では、実際の職員の年休取得率はどの程度でしょうか?
結論を先にいうと、都庁全職員の平均年休取得日数は、年間約12~14日程度です。20日分の年休から取得率を算定すると、6~7割といったところです。これは、本庁・出先事務所を含めた全職員の平均です。
※詳細の数値は外部に公表されていないため、あえて幅広い数値を記載しました。ご了承下さい。
有給が全く取得できない民間企業と比べると、6~7割の取得率は極めて優遇されているとも思えますが、トヨタやホンダ等の大企業では、ほぼ100%の有給取得率を達成しているので、そういった企業と比較すると決して都庁が恵まれているとも言い切れません。
そして当然ながら、激務の部署の場合、取得日数は減少する傾向にあります。筆者の先輩で某局の人事部に配属された人は、年間5日間程度しか取れなかったと言っていました。それに対し、業務量にゆとりのある出先事務所に配属された職員の中には、毎年確実に20日を取得する職員も多いです。

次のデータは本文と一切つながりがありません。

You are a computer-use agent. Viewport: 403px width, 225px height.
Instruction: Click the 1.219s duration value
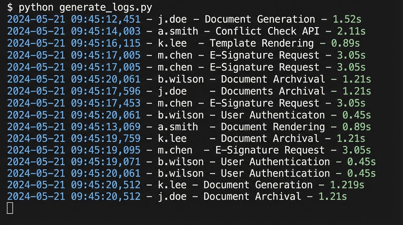pyautogui.click(x=347, y=185)
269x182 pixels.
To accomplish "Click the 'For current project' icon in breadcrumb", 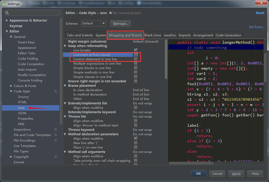I will (x=111, y=13).
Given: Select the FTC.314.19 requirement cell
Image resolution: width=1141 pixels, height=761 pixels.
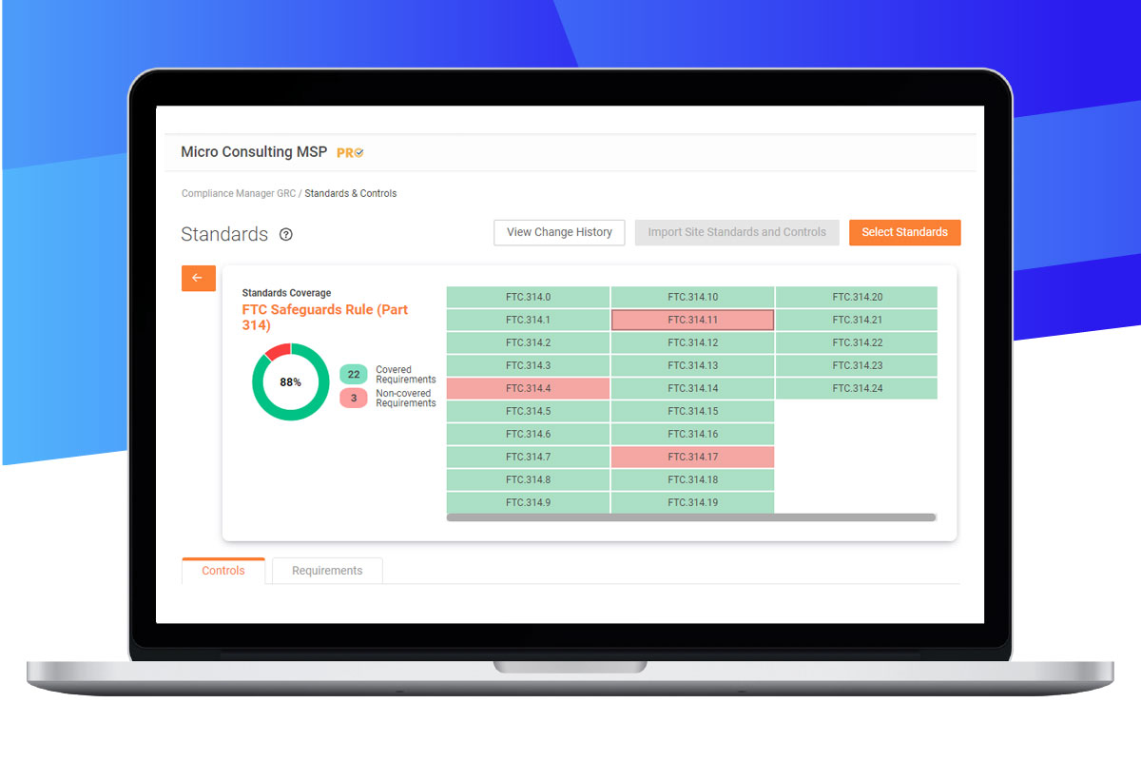Looking at the screenshot, I should tap(692, 502).
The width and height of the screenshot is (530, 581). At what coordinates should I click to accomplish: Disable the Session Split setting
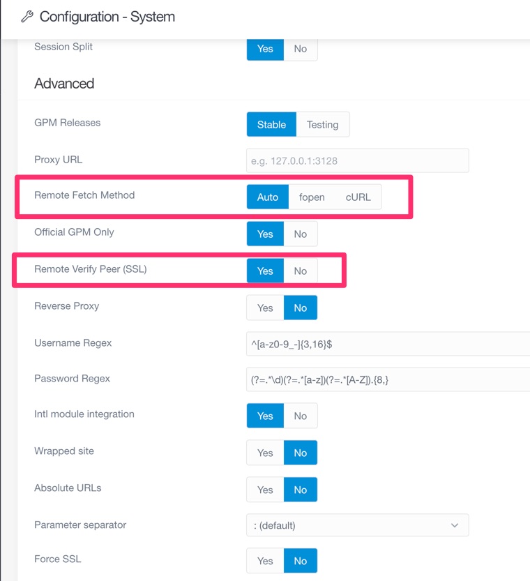(300, 49)
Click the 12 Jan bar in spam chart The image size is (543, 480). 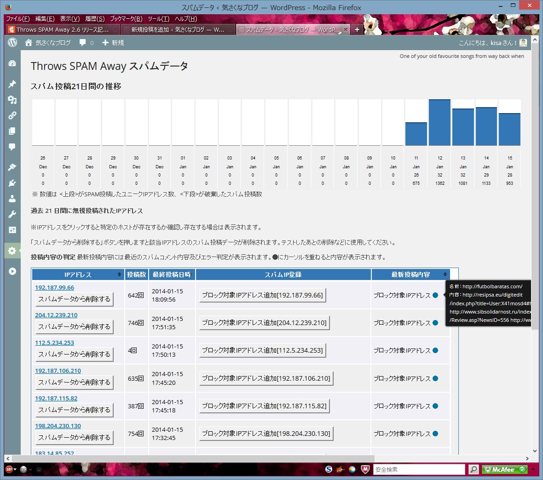439,123
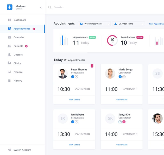Viewport: 164px width, 155px height.
Task: Click the Mediweb plus logo icon
Action: tap(10, 7)
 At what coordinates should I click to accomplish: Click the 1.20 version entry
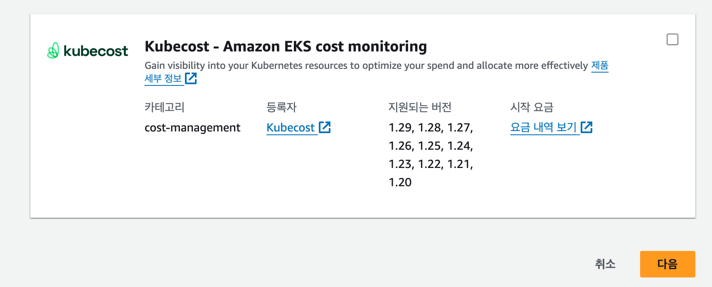pyautogui.click(x=400, y=182)
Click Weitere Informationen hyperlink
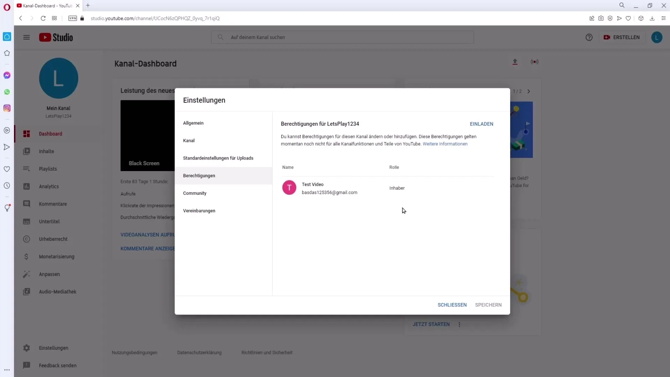 445,143
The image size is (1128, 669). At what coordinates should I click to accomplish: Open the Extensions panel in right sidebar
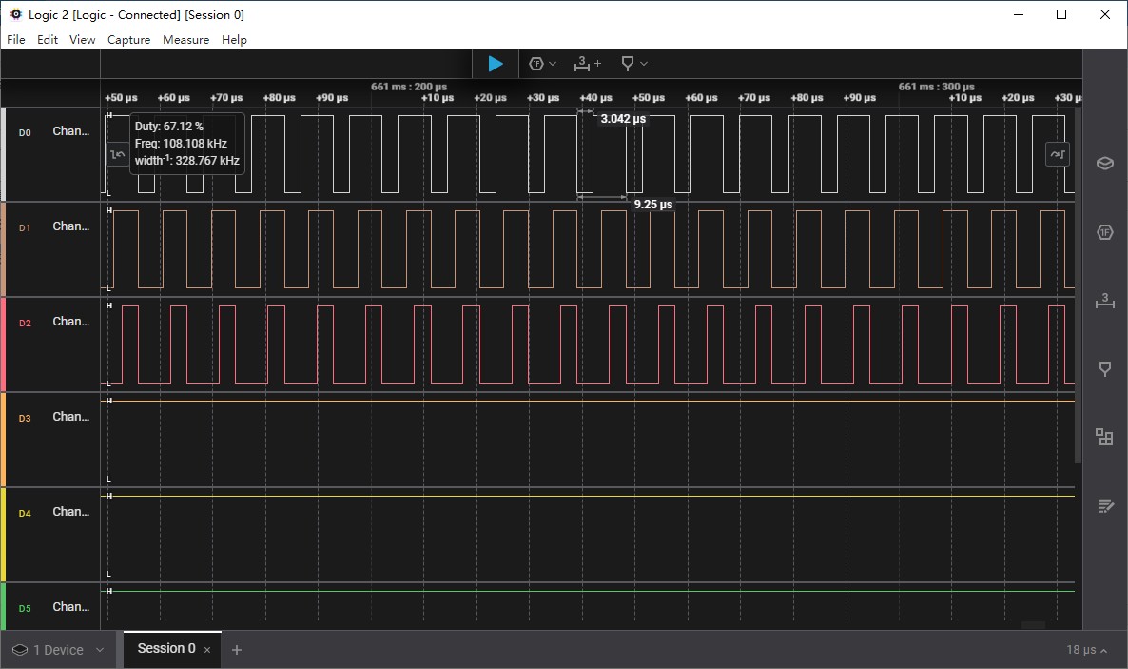click(1104, 437)
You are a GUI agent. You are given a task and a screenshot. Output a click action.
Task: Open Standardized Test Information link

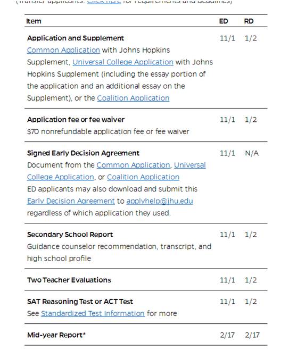[x=93, y=313]
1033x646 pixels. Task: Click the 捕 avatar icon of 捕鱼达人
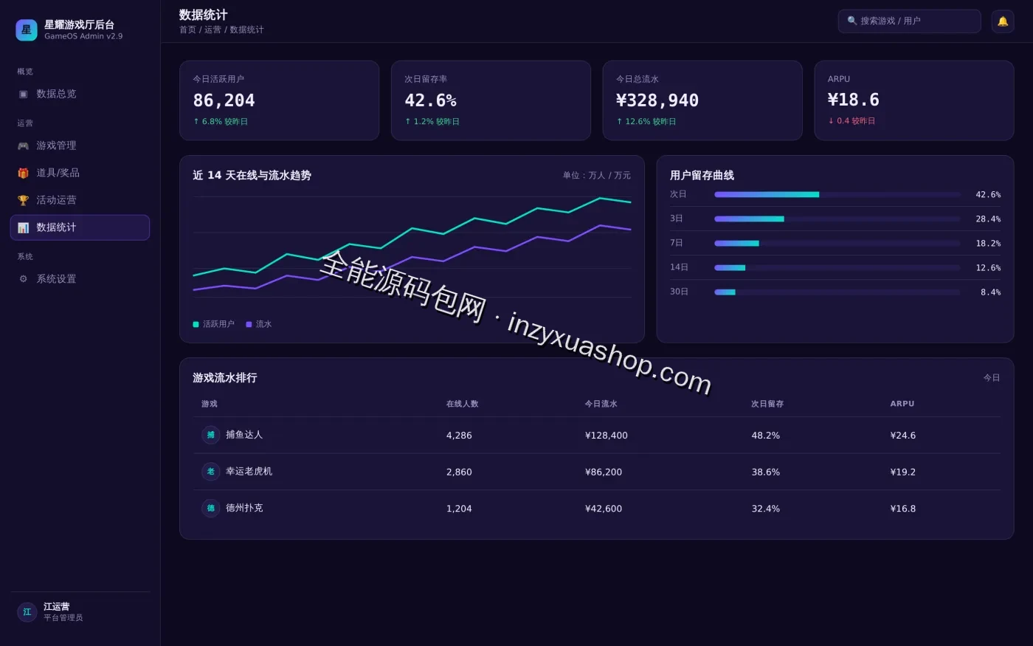pos(210,435)
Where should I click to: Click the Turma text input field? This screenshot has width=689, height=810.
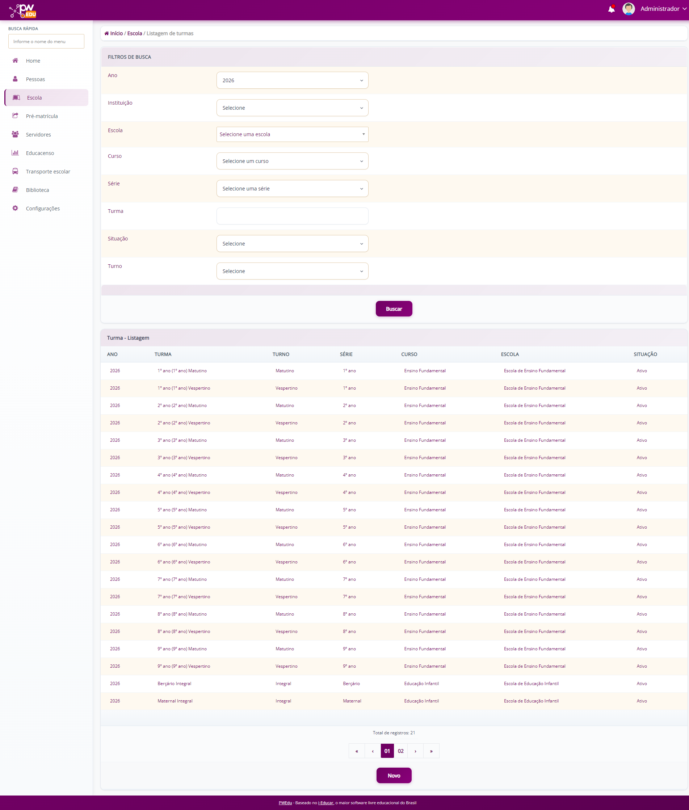pyautogui.click(x=292, y=216)
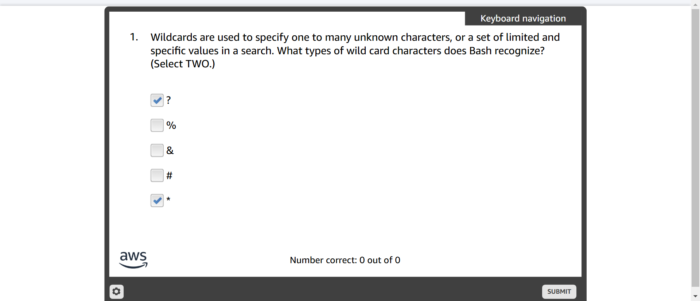Submit the quiz answer
The height and width of the screenshot is (301, 700).
click(x=559, y=292)
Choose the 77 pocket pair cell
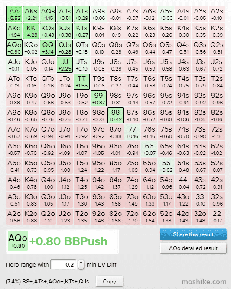 (132, 132)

それを全部平均すると、年間12~14日程度という数値になります。筆者の肌感としては、本庁の比較的忙しい部署の職員は10日前後の年休を取得する人が多く、出先事務所等のゆとりのある部署の職員は15日~20日程度の取得が多い印象です。中には激務の部署で20日取りきる人もいますが、そういった方のタスク管理能力は尊敬します。
余談ですが、都庁本庁の管理職の年休取得率は平均して相当に低いため、都庁内でも大きな課題となっています。偉くなると休めない、と覚えておきましょう(笑)
3-2 年休と人事評価
続いて、「都庁において年休は取りやすいのか?」また「年休を取ることで人事評価・出世に影響しないのか?」について解説していきます。
こちらも結論を先にいうと、基本的に年休は非常に取りやすい環境と言えます。また、年休を取ることで人事評価・出世に影響が生じることも基本的にありません。
2-④で解説したとおり、都庁では全般的に自分の仕事の都合が付けば、どれだけ年休を取得しても文句を言われることはありません。むしろ優秀な職員ほど、メリハリをつけてしっかりと年休を取得している印象です。
しかし、「基本的に」というのが難しいところです。現在ではかなり少なくなりましたが、わずかながら昭和気質の上司も存在しているため、年休が取りづらいケースが無いわけではありません。
実際、わずかながら「若いうちは休まず、仕事を頑張れ!」という昭和的な考え方の上司が存在しています。筆者自身はないのですが、筆者の同期はそのような上司(課長代理)に当たりました。仕事の調整を付けて、月に1~2日のペースで計画的に年休を取得しようとしていたのですが、「若い内からそんなに休んでばかりいていいのか?俺は年休なんてほとんど使わず、捨てていたぞ。」と嫌味を言われたそうです。さすがに直の上司にそう言われると休みづらくなるため、年休の取得の頻度を下げたと話をしていました。彼は現在、現役で都庁にいますが、未だに納得していないそうです(笑)
また、年休を多く取得する人の人事評価が低いという相関関係もありません。毎年20日分の年休をフルに使用して、かつ管理職試験に一発で合格する優秀な職員も多いです。反対に、全然休まないけれど、人事評価が低い職員も普通にいます。人事評価は、基本的に通常の仕事内容で評価されています。
しかし、上で述べたような昭和的な上司が課長だった場合、年休の取得日数が人事評価に影響しないとは言い切れません。「休んでばかりでやる気がないな」と課長に思われてしまった場合、そのような職員に対して良い成績を付けることは考えづらいからです。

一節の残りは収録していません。